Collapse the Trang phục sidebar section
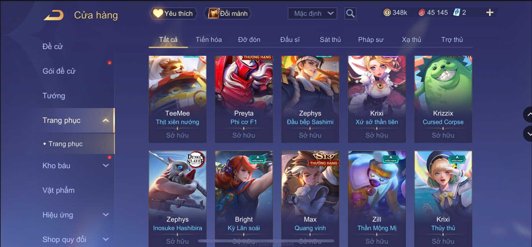The image size is (532, 247). point(106,120)
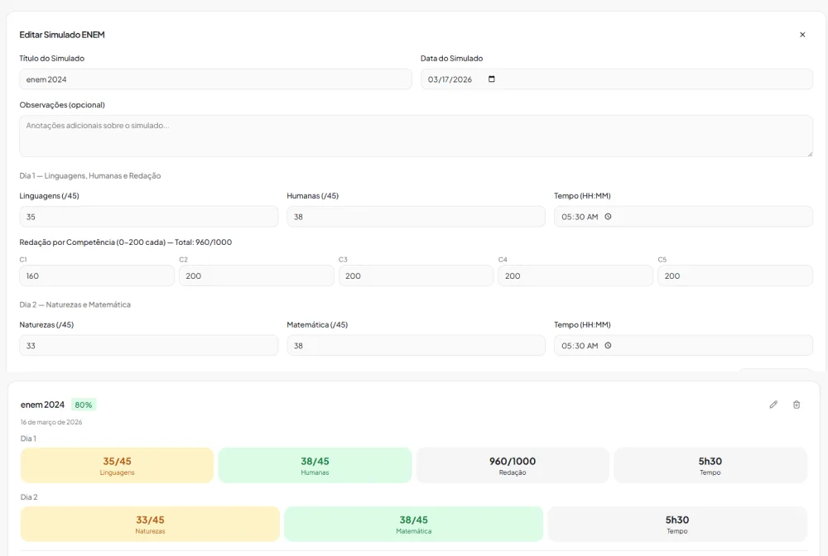Click the 960/1000 Redação result card
Viewport: 828px width, 556px height.
(513, 465)
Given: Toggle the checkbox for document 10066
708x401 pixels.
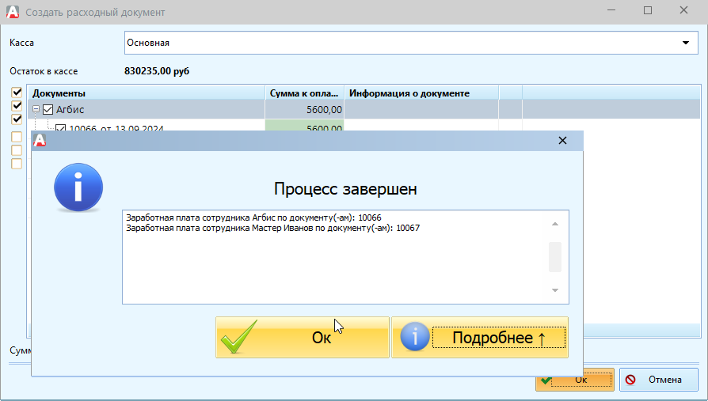Looking at the screenshot, I should pos(60,127).
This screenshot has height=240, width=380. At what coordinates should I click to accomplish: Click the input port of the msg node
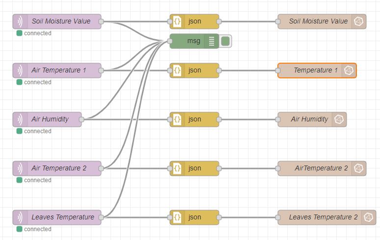tap(170, 41)

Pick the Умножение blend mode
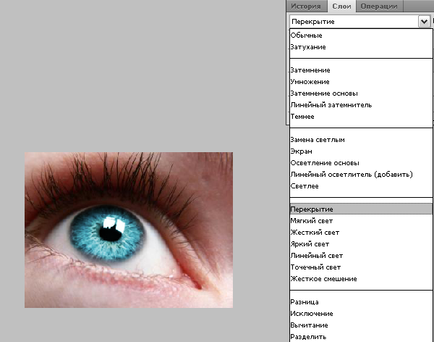click(x=310, y=82)
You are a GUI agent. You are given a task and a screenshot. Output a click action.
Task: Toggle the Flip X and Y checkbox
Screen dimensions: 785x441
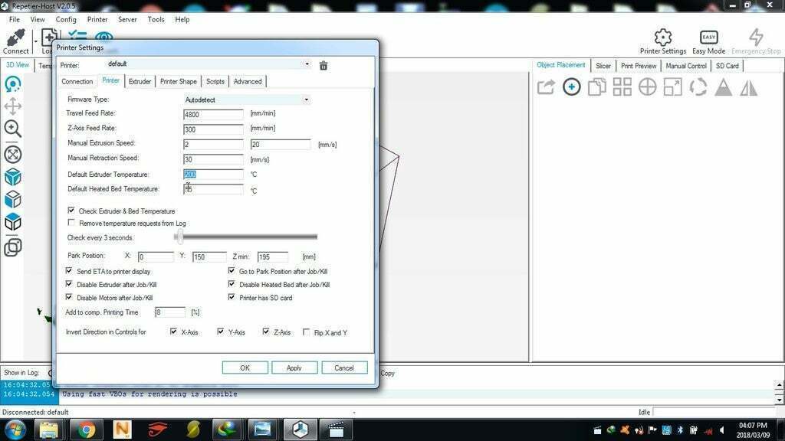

[Required action] The answer must be the entries above, printed exactly, with no pictures.

[Completed exercise]
Collapse the Trang phục sidebar section
The image size is (532, 247). point(106,120)
Click the 960/1000 Redação result card
Viewport: 828px width, 556px height.
(513, 465)
Given: Toggle the checkbox for document 10066
708x401 pixels.
Looking at the screenshot, I should pos(60,127).
This screenshot has height=240, width=380. At what coordinates should I click to accomplish: Click the input port of the msg node
tap(170, 41)

Pick the Умножение blend mode
click(x=310, y=82)
You are a GUI agent. You are given a task and a screenshot. Output a click action.
Task: Toggle the Flip X and Y checkbox
Screen dimensions: 785x441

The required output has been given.